Using Sensor Data and FORTRAN Dispersion Models to Understand the Air

Dr. Stohl and his counterparts utilized FLEXPART dispersion modeling and an inversion algorithm in order to forensically determine how much radioactive material was released as a result of the damage rendered to the Fukushima Daiichi nuclear plant during Japan’s 2011 earthquake. FLEXPART is a Lagrangian particle dispersion model. There are two main types of air pollution dispersion models, Eulerian grid-point models and Lagrangian models. FLEXPART, was originally developed by Dr. Stohl in order to model long-range dispersion of radioactive substances in the event of a nuclear power emergency. The Lagrangian air pollution dispersion model is unique because it has no fixed grid system and instead follows the motion of computational particles which can represent either real particulates or gases. It moves the particles with the large-scale winds taken from meteorological analysis or forecast data and has a stochastic description of motions that are unresolved in the meteorological input data. As particles disperse, and within a moving frame of reference, the model calculates statistically probable trajectories based on particle motion. The FLEXPART model utilizes the Langevin equation and components of the Wiener process in order to model particle dispersion under turbulent conditions. It was developed for modeling particle dispersion from local scales of just a few kilometers, all the way up to global scales in the case of world-wide contaminant dispersion.

Both the FLEXPART model and the inversion algorithm are built in FORTRAN. FORTRAN is an imperative programming language that is optimal for science, engineering, and mathematical data processing. In his modeling analysis, Dr. Stohl utilized sensor data that is continuously being collected by the United Nations, on a global scale, as part of the Comprehensive Nuclear Test Ban Treaty Organization (CTBTO). The large number of FLEXPART model calculations and unknowns in the inversion process, as well as the large number of observations, necessitates that FORTRAN be used to process the data, rather than some lighter, more novel method like Hadoop processing, Python scripting, R scripting, or MATLAB.

The FLEXPART component of the analysis simulates and predictively models the transport and spread of radioactive materials released at different times of the accident as well as at different release heights (e.g., during explosions). The inversion algorithm is used to retroactively determine emissions rates based on material transport patterns and upon quantities of radioactive material detected at the CTBTO monitoring stations. This inverse model utilizes LAPACK, the linear algebra software library for use in FORTRAN, in order to quickly perform advanced statistics on incredible volumes of model data and time-series data that are being collected at each of the stations.

In his modeling analysis, Dr. Stohl utilized sensor data that is continuously being collected by the United Nations, on a global scale, as part of the Comprehensive Nuclear Test Ban Treaty Organization (CTBTO). The large number of FLEXPART model calculations and unknowns in the inversion process, as well as the large number of observations, necessitates that FORTRAN be used to process the data, rather than some lighter, more novel method like Hadoop processing, Python scripting, R scripting, or MATLAB.

▶ [Information supplied]

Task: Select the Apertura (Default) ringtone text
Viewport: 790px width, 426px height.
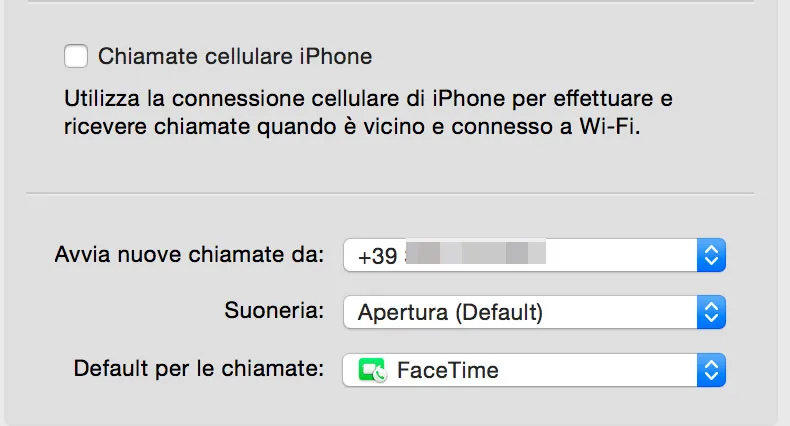Action: (450, 313)
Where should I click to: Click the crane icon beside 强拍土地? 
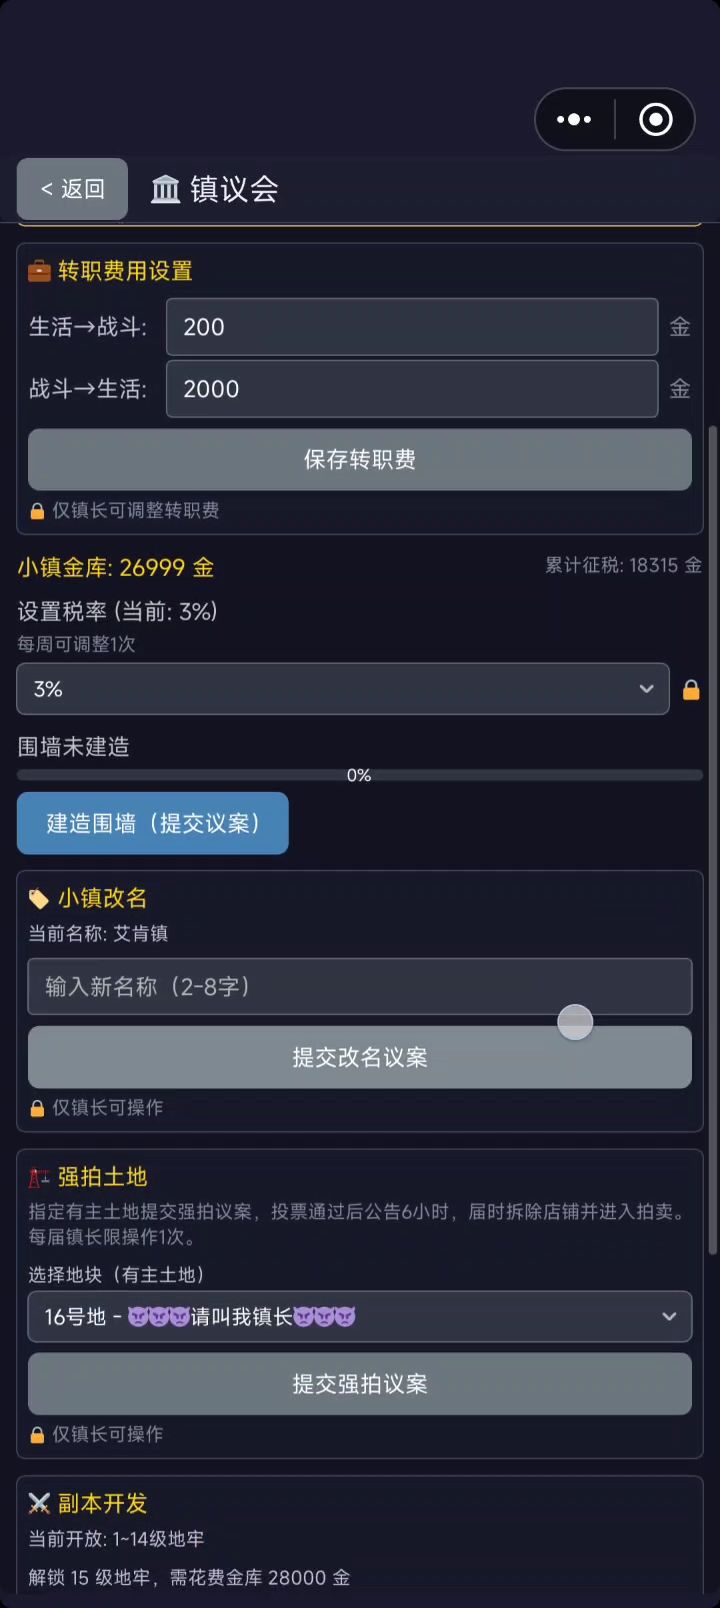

▶ [The problem] In the text on FLEXPART dispersion modeling, which software library does the inverse model use to perform its statistics?

▶ [Response] LAPACK, the linear algebra software library for use in FORTRAN.